§ TEXT BLOCK
Gossip girls take heart — idle chat can be good for your health

Gossip has an upside, a new study suggests, helping to lower stress and maintaining social order by keeping bad behavior in check and preventing exploitation.

Researchers from the University of California, Berkeley, reported their findings in January's online issue of the Journal of Personality and Social Psychology.

"Gossip gets a bad rap," said Robb Willer, a social psychologist at the University of California, Berkeley who co-authored the report, according to CNN. "Much of what we call gossip is driven by a sincere desire to help others."

Willer and colleagues found gossip also has a therapeutic effect: volunteer's heart rates rose when they observed someone behaving badly, then lessened somewhat when they warned others about what they had witnessed, according to Medical News Today reported.

"Spreading information about the person whom they had seen behave badly tended to make people feel better, quieting the frustration that drove their gossip," Willer reportedly said.

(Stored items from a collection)
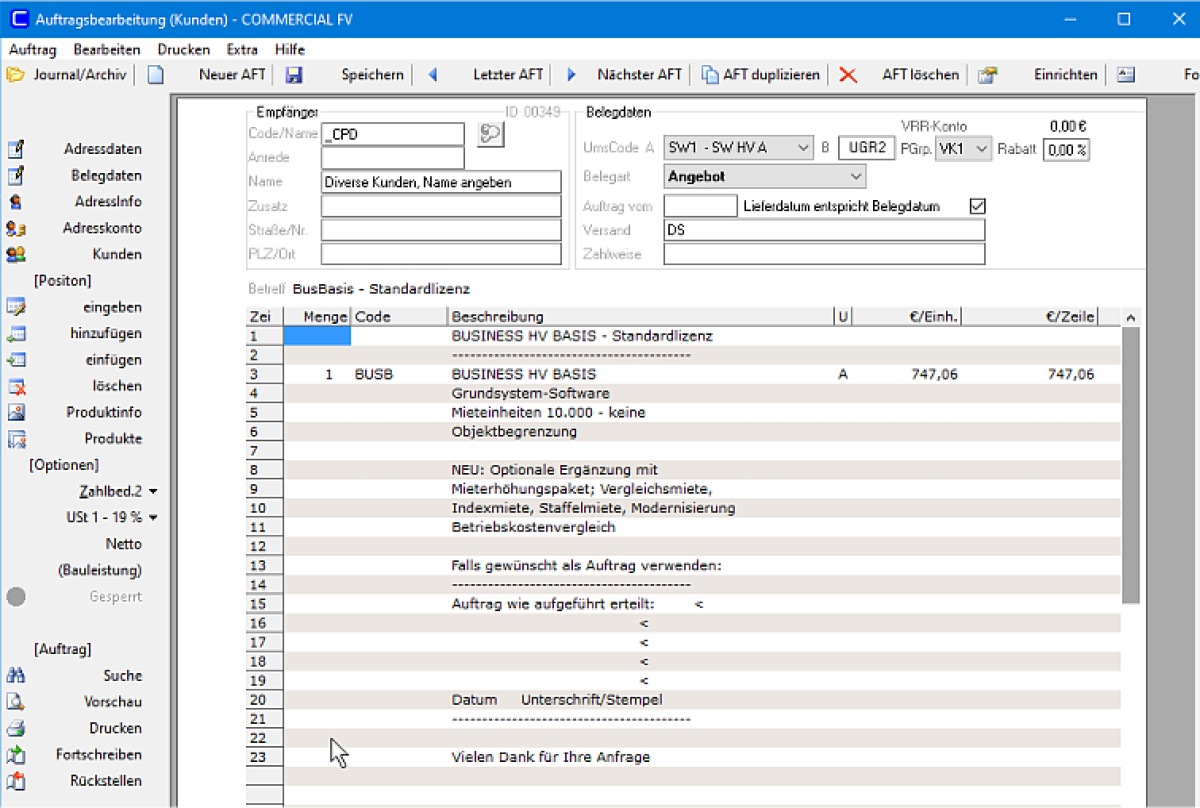This screenshot has width=1200, height=808.
Task: Click the Einrichten toolbar button
Action: [x=1065, y=75]
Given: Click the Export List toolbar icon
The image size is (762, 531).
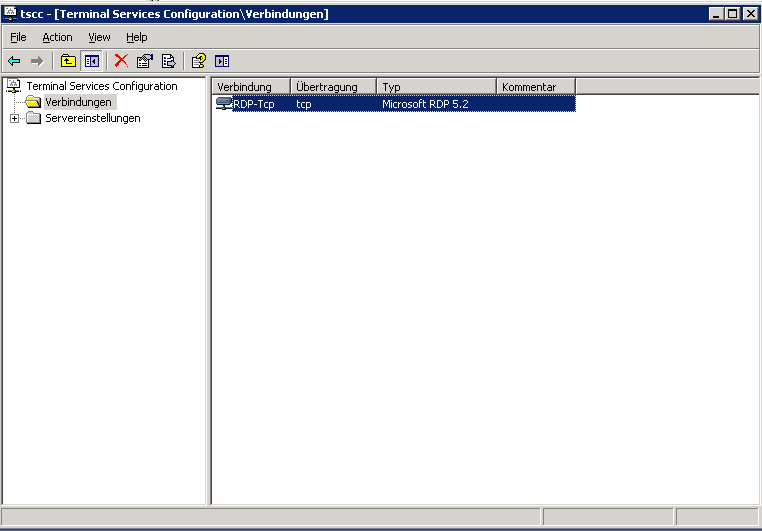Looking at the screenshot, I should tap(169, 61).
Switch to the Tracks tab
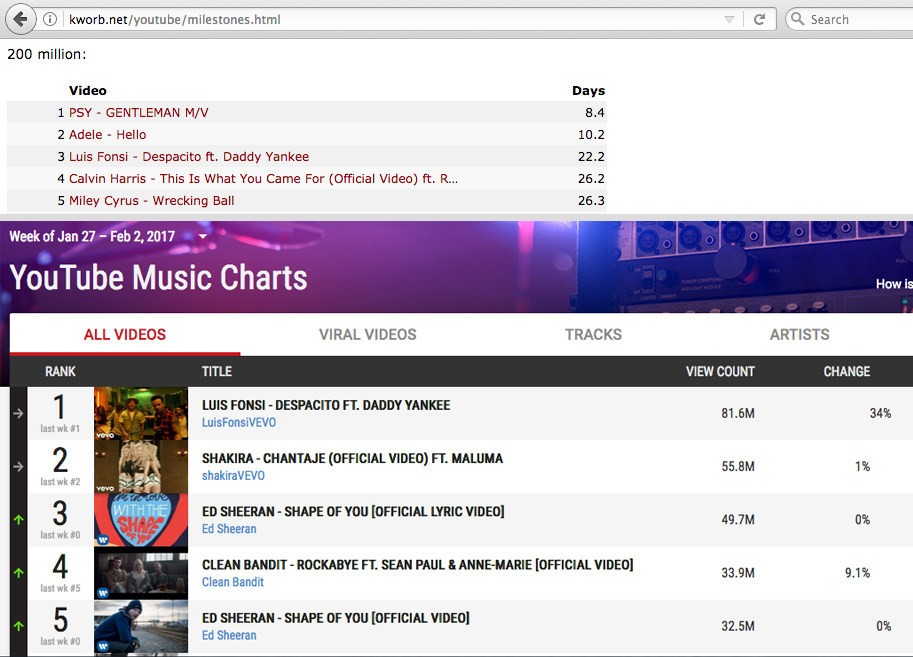The image size is (913, 657). point(593,335)
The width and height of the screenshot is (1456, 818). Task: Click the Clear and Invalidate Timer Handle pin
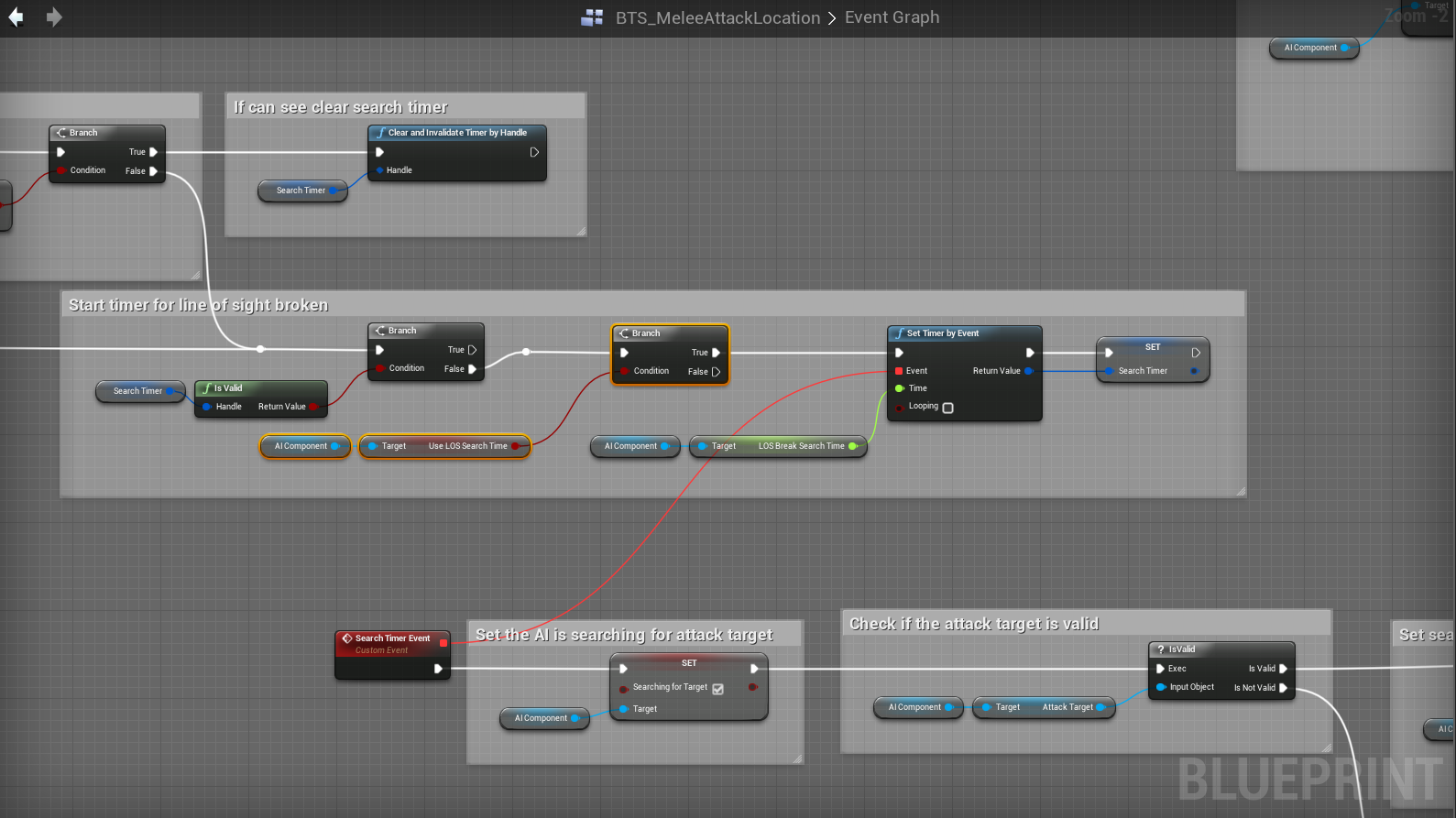pos(379,170)
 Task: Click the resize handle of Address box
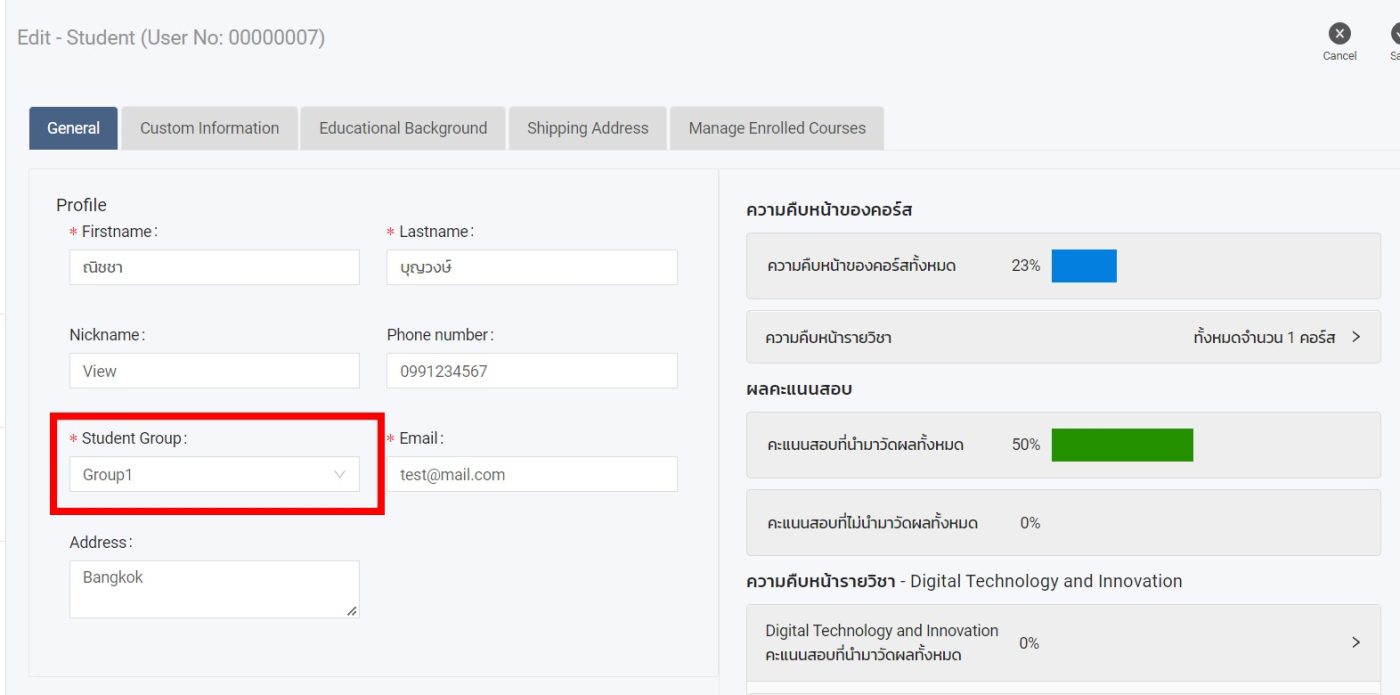click(x=351, y=610)
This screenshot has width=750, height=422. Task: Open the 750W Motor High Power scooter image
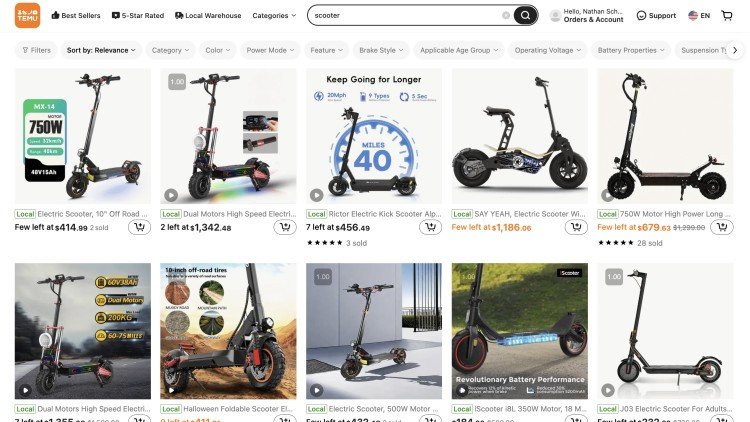coord(665,136)
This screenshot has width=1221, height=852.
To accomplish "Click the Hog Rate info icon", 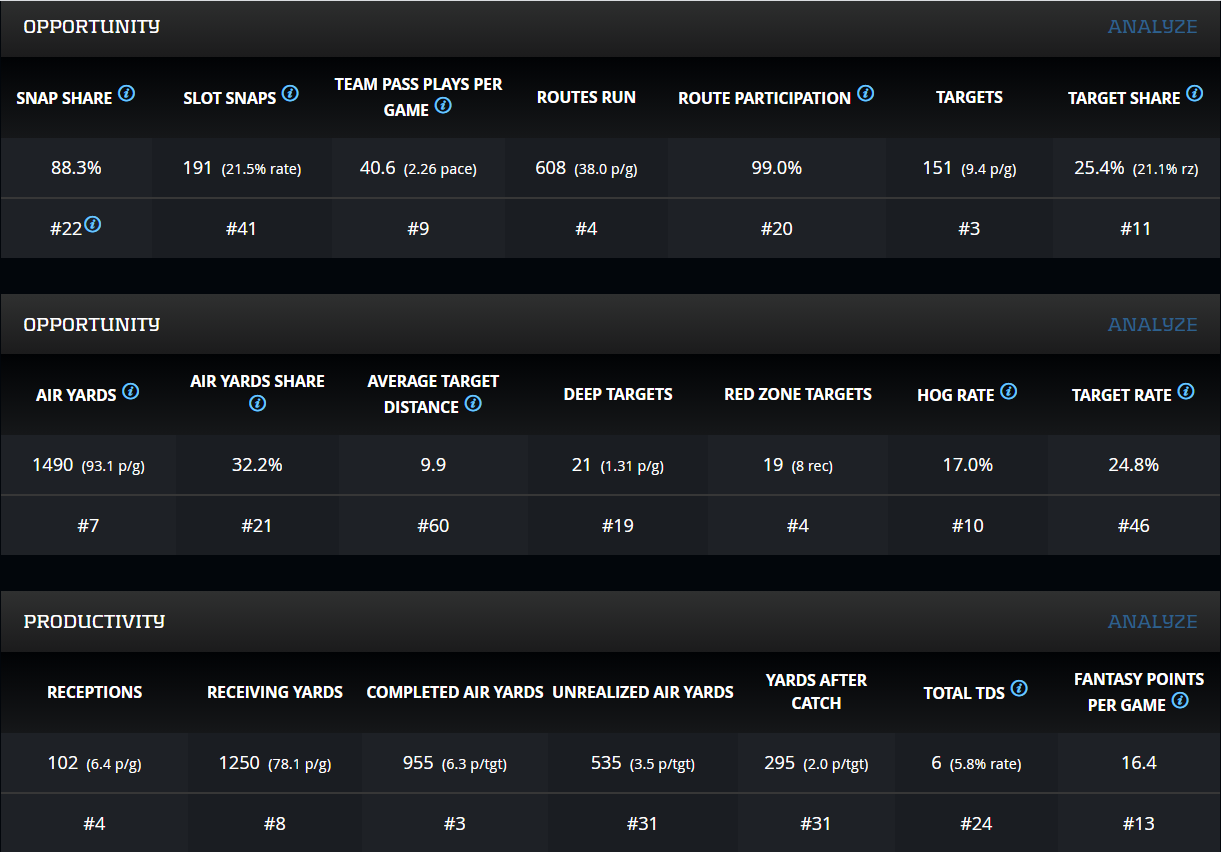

§ ACTIVITY A
In the gossip article, which journal published the Berkeley researchers' findings?
§ ACTIVITY B
Say whether each statement agrees with the gossip article, answering yes or no and quoting the words that decide it: (i) Robb Willer co-authored the report. (ii) Volunteers' heart rates went up further when they warned others about what they had seen. (iii) Willer said much of what is called gossip comes from a wish to help others.
§ ACTIVITY C
Write the next part of the gossip article, picking up after its final sentence.
These records come from a different source than the text.

§ WRITTEN ANSWER A
The Journal of Personality and Social Psychology, in its January online issue.

§ WRITTEN ANSWER B
(i) Yes: "Robb Willer, a social psychologist at the University of California, Berkeley who co-authored the report"
(ii) No: "then lessened somewhat when they warned others about what they had witnessed"
(iii) Yes: "Much of what we call gossip is driven by a sincere desire to help others."

§ WRITTEN ANSWER C
For the study, the researchers focused on "prosocial" gossip, which is intended to warn others about untrustworthy or dishonest people. This is in contrast to other forms of gossip, such as voyeuristic rumor-mongering about a celebrity's latest exploits.

In other words, the San Francisco Chronicle writes, they "didn't study the rumormongering type of gossip spread about such things as whether Kim Kardashian's marriage was a sham from the get-go or if the Duchess of Cambridge is really pregnant with an extraterrestrial baby.

The researchers did focus on the act of spreading negative information about people who aren't participating in the conversation, clearly the hallmark of all self-respecting gossip.

They also relied on the "prosocial" — or, the Chronicle suggests, "good" — gossip as being reliable.